RoboCrowd: Scaling Robot Data Collection through Crowdsourcing
Mirchandani, Suvir, Yuan, David D., Burns, Kaylee, Islam, Md Sazzad, Zhao, Tony Z., Finn, Chelsea, Sadigh, Dorsa
In recent years, imitation learning from large-scale human demonstrations has emerged as a promising paradigm for training robot policies. However, the burden of collecting large quantities of human demonstrations is significant in terms of collection time and the need for access to expert operators. We introduce a new data collection paradigm, RoboCrowd, which distributes the workload by utilizing crowdsourcing principles and incentive design. RoboCrowd helps enable scalable data collection and facilitates more efficient learning of robot policies. We build RoboCrowd on top of ALOHA (Zhao et al. 2023) -- a bimanual platform that supports data collection via puppeteering -- to explore the design space for crowdsourcing in-person demonstrations in a public environment. We propose three classes of incentive mechanisms to appeal to users' varying sources of motivation for interacting with the system: material rewards, intrinsic interest, and social comparison. We instantiate these incentives through tasks that include physical rewards, engaging or challenging manipulations, as well as gamification elements such as a leaderboard.
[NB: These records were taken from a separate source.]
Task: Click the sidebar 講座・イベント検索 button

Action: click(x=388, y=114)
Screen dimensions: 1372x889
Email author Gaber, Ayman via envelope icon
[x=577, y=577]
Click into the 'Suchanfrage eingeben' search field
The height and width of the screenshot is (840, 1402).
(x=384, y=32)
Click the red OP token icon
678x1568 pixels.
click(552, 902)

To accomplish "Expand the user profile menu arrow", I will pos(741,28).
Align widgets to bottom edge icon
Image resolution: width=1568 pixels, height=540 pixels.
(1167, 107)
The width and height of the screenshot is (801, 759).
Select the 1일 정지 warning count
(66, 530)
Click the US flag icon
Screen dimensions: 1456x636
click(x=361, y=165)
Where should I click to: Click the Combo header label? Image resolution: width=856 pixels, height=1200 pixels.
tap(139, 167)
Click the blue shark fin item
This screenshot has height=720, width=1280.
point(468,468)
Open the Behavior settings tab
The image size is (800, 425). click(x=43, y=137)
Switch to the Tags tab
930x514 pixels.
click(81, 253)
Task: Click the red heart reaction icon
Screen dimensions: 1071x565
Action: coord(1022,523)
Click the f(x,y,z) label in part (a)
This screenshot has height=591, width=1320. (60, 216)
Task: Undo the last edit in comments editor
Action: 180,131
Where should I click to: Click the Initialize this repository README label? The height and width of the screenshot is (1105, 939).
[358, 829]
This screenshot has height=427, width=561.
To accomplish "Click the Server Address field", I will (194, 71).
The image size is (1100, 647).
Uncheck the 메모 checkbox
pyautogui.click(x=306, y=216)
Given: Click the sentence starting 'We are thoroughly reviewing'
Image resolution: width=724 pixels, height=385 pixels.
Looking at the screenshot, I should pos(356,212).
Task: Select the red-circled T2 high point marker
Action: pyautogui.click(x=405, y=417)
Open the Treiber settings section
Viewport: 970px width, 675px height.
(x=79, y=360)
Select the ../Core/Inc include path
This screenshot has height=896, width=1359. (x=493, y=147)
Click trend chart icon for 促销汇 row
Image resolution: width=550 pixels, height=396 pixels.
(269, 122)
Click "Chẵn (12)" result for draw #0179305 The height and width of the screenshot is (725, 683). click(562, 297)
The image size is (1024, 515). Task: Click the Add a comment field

We conduct a large-scale, two-week field experiment in which the platform is situated in a university cafe. We observe significant engagement with the system -- over 200 individuals independently volunteered to provide a total of over 800 interaction episodes. Our findings validate the proposed incentives as mechanisms for shaping users' data quantity and quality. Further, we demonstrate that the crowdsourced data can serve as useful pre-training data for policies fine-tuned on expert demonstrations -- boosting performance up to 20% compared to when this data is not available. These results suggest the potential for RoboCrowd to reduce the burden of robot data collection by carefully implementing crowdsourcing and incentive design principles.